One morning this week, Eric Adams sat down at a sidewalk table outside the Washington Square Diner, in the West Village. Two decades ago, at the end of his career in the N.Y.P.D., Adams had worked nearby, in the Sixth Precinct. “This was my post,” he said. A waiter plopped a stack of thick menus on the table. Adams, who wore a crisp white dress shirt, with cufflinks, credits a strict vegan diet and exercise regimen with reversing a diabetes diagnosis. He ordered a peppermint tea.

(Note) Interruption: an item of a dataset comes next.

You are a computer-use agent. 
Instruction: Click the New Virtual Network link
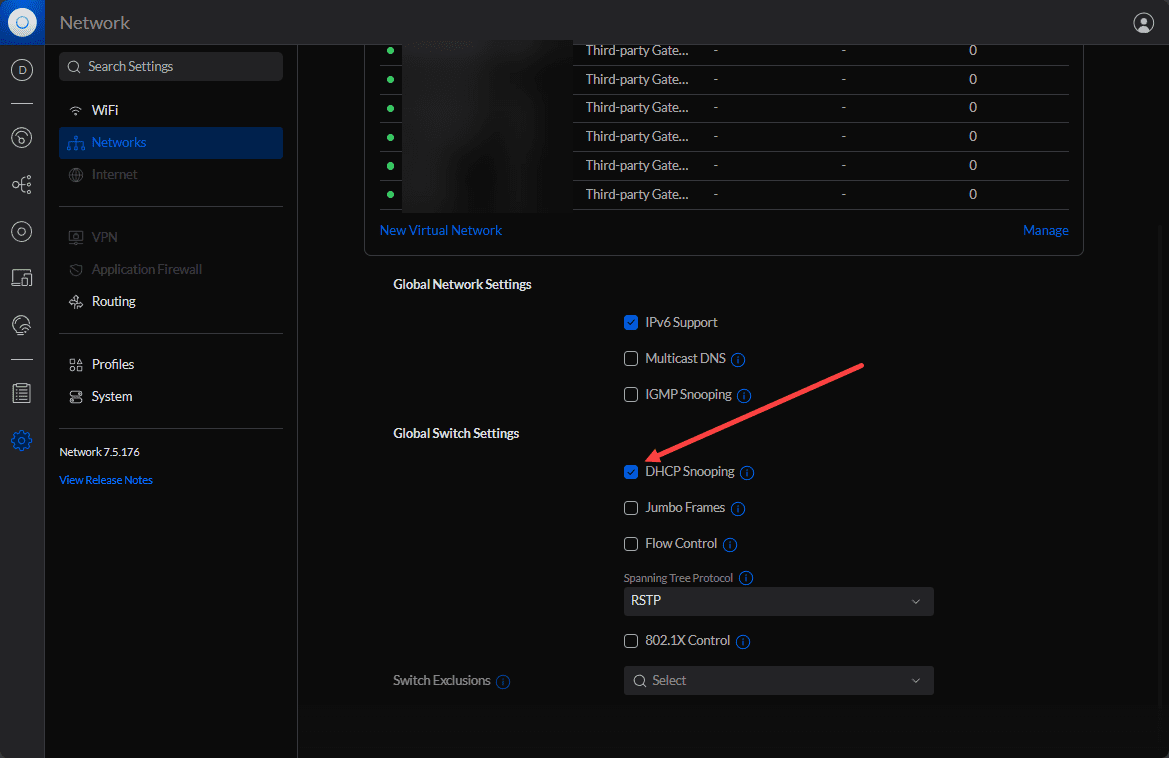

Over the years, Adams, who is running for mayor, has cultivated a reputation as someone difficult to pin down politically, particularly on issues of law enforcement. “They can’t put me in a category,” he told me, deploying a favorite line with a smile. “I’m a New Yorker. We’re complex.” Born in Brooklyn and raised in Queens, by a single mother, Adams was beaten by N.Y.P.D. officers in the basement of a South Jamaica precinct house when he was fifteen years old. A few years later, heeding the advice of a mentor, the Reverend Herbert Daughtry, Adams joined the city’s police ranks, hoping to fight racism and abuse from inside the system. In the nineteen-nineties, he came to public prominence as a co-founder of a police reform group called 100 Blacks in Law Enforcement Who Care. The group denounced police killings and abuse, and did community outreach, holding seminars for young Black men on, for instance, how to behave during a stop-and-frisk. “Reaching while black shouldn’t be punishable by death,” Adams told the Times, in 1999. “But I can’t teach kids on the way it ought to be. I have to teach them on the way it is.” In the two-thousands, after retiring from the N.Y.P.D., as a captain, he was elected to office in Brooklyn, first to the New York State Senate and most recently to the post of borough president. Along the way, he made little secret that City Hall was his ultimate goal.
Adams stands between the city and its police department. Once an inside dissenter, he is now an outside advocate. He believes deeply that policing can be a noble profession, and that it is a societal necessity. “That uniform is a symbol of public safety,” he said. He rejects the arguments of police abolitionists, and waves away calls to defund the police. In his campaign for mayor, he has pledged to help the city’s thirty-six thousand police officers do their jobs while betting that he can still attract widespread support among the city’s Black voters—and that bet has paid out, according to the polls, some of which have started showing Adams leading the crowded Democratic Party primary field, with just a month to go in the race. Many voters have also started to tell the pollsters that crime is a top issue for them. That has surprised some, given that New York has spent years enjoying historically low crime rates. But Adams said that it came as no surprise to him. “I don’t care if you live on West Fourth Street or if you live in Brownsville,” he said. “You want to be safe. That is the prerequisite to prosperity.”